The shadow of Flight 007 still darkens relations between the two superpowers, but last week both Ronald Reagan and Yuri Andropov shifted their attention to a matter of far more compelling urgency and long-run significance: the menace of nuclear weapons in Europe.

Despite the Soviet Union's egregious act of brutality in the Asian skies, the current session of talks on Intermediate-range Nuclear Forces (INF) got under way a scant five days after the 269 people aboard the Korean Air Lines jet were killed by Soviet missiles. With good reason: if Soviet and American negotiators do not reach agreement by the end of the year, the U.S. and NATO plan to counter the Soviet SS-20 missiles targeted at Western Europe with an equally formidable array of Pershing II and cruise missiles.
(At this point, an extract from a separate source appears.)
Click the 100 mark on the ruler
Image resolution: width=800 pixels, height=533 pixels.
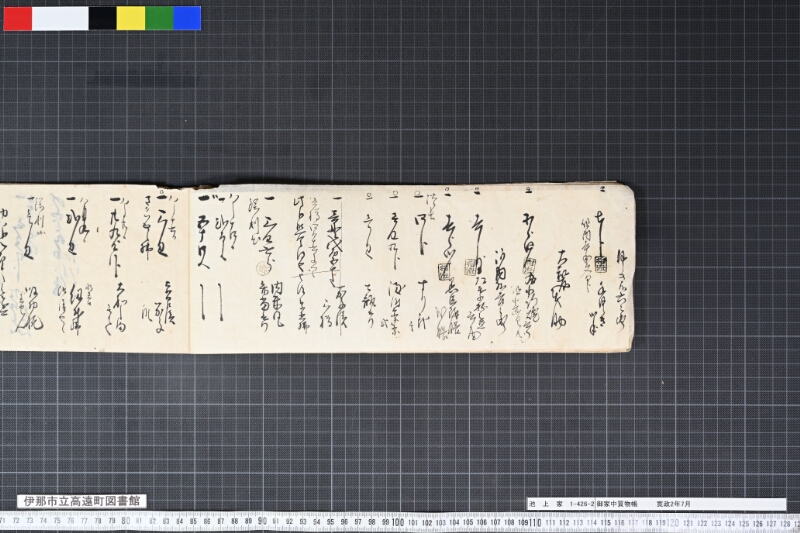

And so far, discouragingly little progress has been made in the 22 months since the inception of the INF parleys.

While the shooting down of the aircraft had set back the Soviet Union's "peace offensive" in Europe, Reagan was still under pressure from NATO allies to show more flexibility in the INF talks. He ordered his arms-control negotiators to place a new offer on the table and planned to describe it in an address to the United Nations General Assembly early this week. In a visit to Voice of America headquarters, Reagan turned his usual Saturday radio broadcast into an unusual worldwide pitch for his arms-control proposals. His words were beamed into Asia, Europe and Africa and were to be translated into 42 languages.

Andropov, on the other hand, warned legislators in Bonn against the planned NATO missile deployment in West Germany, arguing, "You do not want the threat of war to emanate from the territory of your country, a war that would be a hell for the whole of mankind." Communist Party officials from Soviet-bloc nations were summoned to Moscow for a conference on ways to prevent the Pershing II and cruise deployment.
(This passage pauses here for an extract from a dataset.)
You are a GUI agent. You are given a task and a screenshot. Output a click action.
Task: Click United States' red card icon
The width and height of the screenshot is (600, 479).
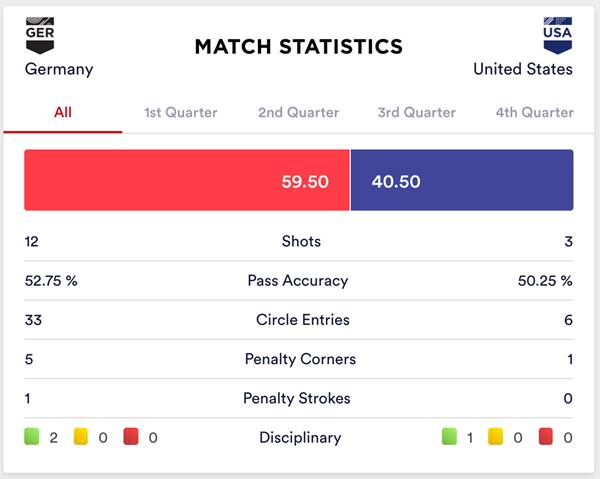548,437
Tensions between the superpowers, at the same time, were mounting over the Middle East. With U.S. Marines still under fire from Druze rebels and Syrian guns in the hills above Beirut, American warships grew more active in supporting the Lebanese government's beleaguered forces (see WORLD). Both Reagan and Secretary of State George Shultz accused the Soviets of being involved in Syria's largely successful attempts to frustrate international peace-keeping efforts in the faction-torn nation. Said a White House official: "We've seen a significantly increased likelihood of a U.S.-Soviet military confrontation in the Middle East. We are watching the situation carefully."
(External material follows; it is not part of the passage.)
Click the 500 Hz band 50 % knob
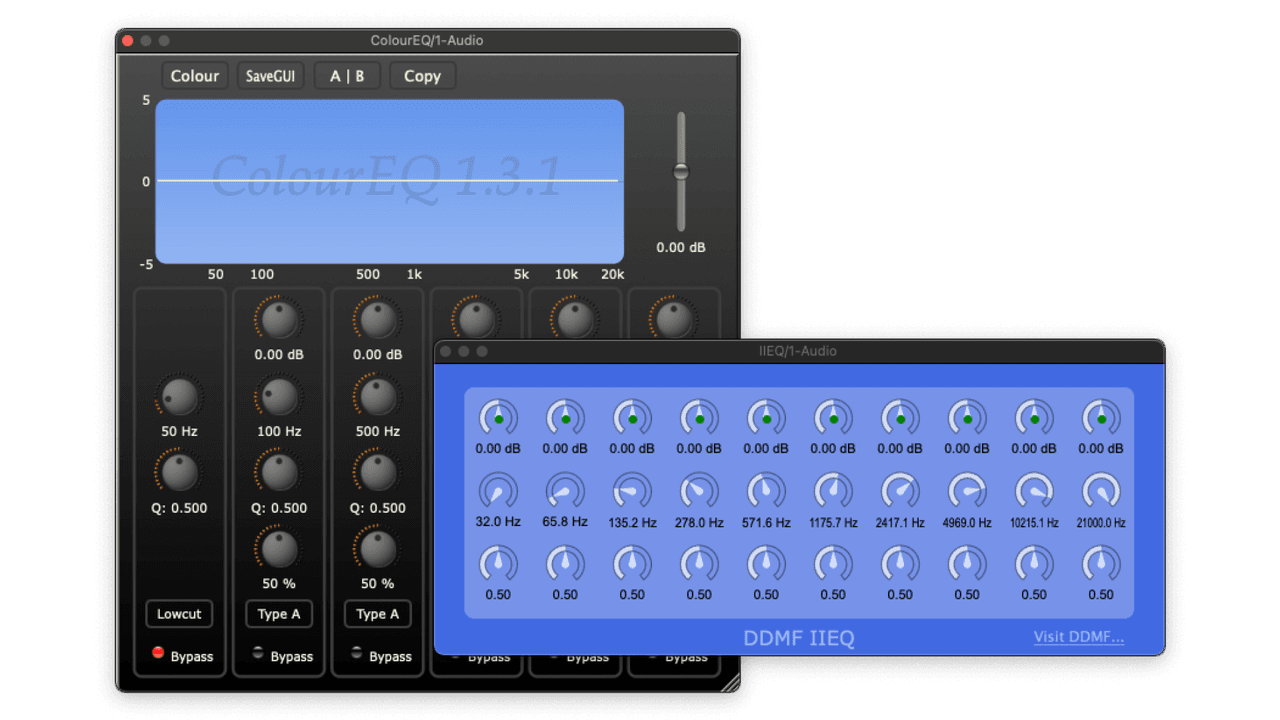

Friction over arms control, however, posed an even greater long-term threat to any improvement in U.S.-Soviet relations. The two rivals not only eyed each other across the INF bargaining table but were engaged in a stretch drive to win the support of uneasy Europeans, especially in West Germany. The first nine of a planned force of 108 Pershing II missiles are to be deployed in West Germany on a still undisclosed date in December. Peace groups have scheduled massive demonstrations against the deployment for Oct. 22 in Hamburg, Bonn, Stuttgart and West Berlin.